As we continue to try and operate in these frustrating times with all sport off the grid it could very well be an opportunity for various sports to evaluate their situations. Take the chance to look at ways of improving their lot to maybe make it easier to understand, create a better framework and overall work on upgrading and being better.

Internationally golf for example, which Mark Twain described as “a good walk spoiled” and I have no hesitation in agreeing, could be looking at being more cohesive. 

How on earth could events in the Middle East be classified as being part of the European Tour or that something in Asia be part of the American Tour, or whatever it is? Err, has anyone checked their geography? 

The fact that a player must have a “card” for the American tour to be able to play there even if they have been only playing on the European tour is ludicrous. These different tours that are all administered independently make it come across as being disjointed.

In tennis you can play anywhere and at any time if your personal world ranking gets you into a tournament, and that is the way it should be. Tennis comes across as being way more interconnected than say golf, however tennis is far from pristine. 

There is the ATP, which is the governing body for men’s tennis, there is the WTA the governing body for women’s tennis, then there is the ITF which administers the Davis Cup, the Fed Cup, Olympic tennis, oversees grassroots and wheelchair tennis etc and finally there are the four majors – Australian Open, French Open, Wimbledon and US Open which operate independently but come under the ITF umbrella. 

Despite the fact there is essentially one tour, the sport has seven world administrations. During this time when no tennis is happening, the sport could be looking at two aspects which could streamline matters even more: 

1. Devise a Better Calendar. The way the circuit flows has been a bone of contention for decades. It has more patches than an Amish quilt. A greater job needs to be done about how the different seasons of the tour blend together. For example, there are clay court tournaments played after the grass court season which comes across as disjointed.

Sorting out the flow and map of the circuit is incredibly difficult because of so many competing interests and stakeholders but this is the time, with nothing happening tournament wise when steps should be taken to put the sport in far better shape. I am not suggesting it is a basket case by any means, but there is room for improvement everywhere and the calendar is a crucial starting point.
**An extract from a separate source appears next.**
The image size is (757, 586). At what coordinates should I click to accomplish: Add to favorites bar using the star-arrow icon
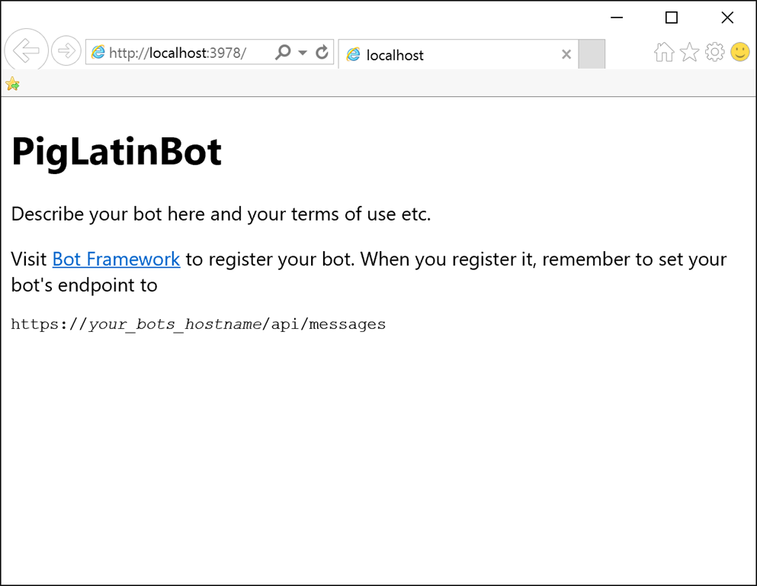point(12,84)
2. Appoint a Tennis Tzar. This was not something I used to support because I always felt it was too (and so) American-centric. John McEnroe frequently harps on the fact that tennis needs what so many American sports have … a Commissioner. One person who is regarded as the king pin. However, I have come around to thinking that just maybe it could solve many issues. 
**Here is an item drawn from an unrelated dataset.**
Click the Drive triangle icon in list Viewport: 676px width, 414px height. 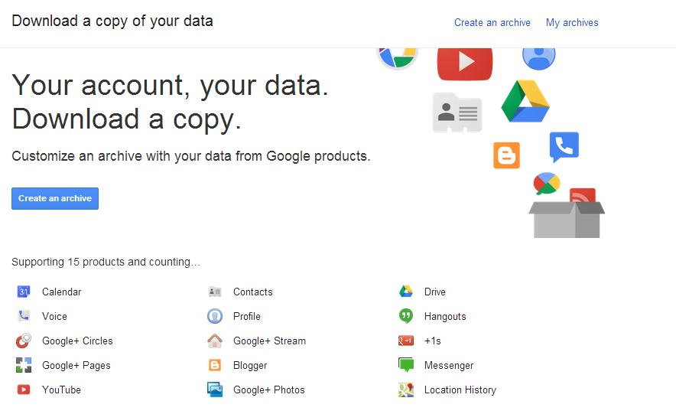click(x=406, y=292)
Just days ago, in a move for survival the French tennis federation took the unilateral decision to move the French Open to a week after the US Open. The lockdown in France made it impossible for the French Open to be played during its original May/June dates. That “land grab” decision caught the entire sport off guard. Understandably the French Open was protecting its own interests but it has created issues for the tour.

Having a Tennis Tzar could mean something like that would not be able to happen. Some tennis bodies would be reluctant to surrender some of the power they may have but it should not be viewed in that manner. It needs to be regarded as empowering the sport. 

The ATP would still administer/service the tournaments of the men’s tour, the WTA the same with the women, etc. Things become more cohesive projecting the sport in the best light. That should be the sole motive. Right now, the ATP or WTA cannot tell any of the majors or the ITF what to do and vice versa. The nexus is missing.

The Tennis Tzar would also be responsible for developing the actual calendar following submissions from all sides. The Tennis Tzar is a totally independent body that would also be responsible for player drug testing, the integrity aspect which currently processes through the ITF with the backing of the other administrations.

With the Tennis Tzar in place and the tours etc specifically servicing the tournaments it could open the way for a player union again, something many players want.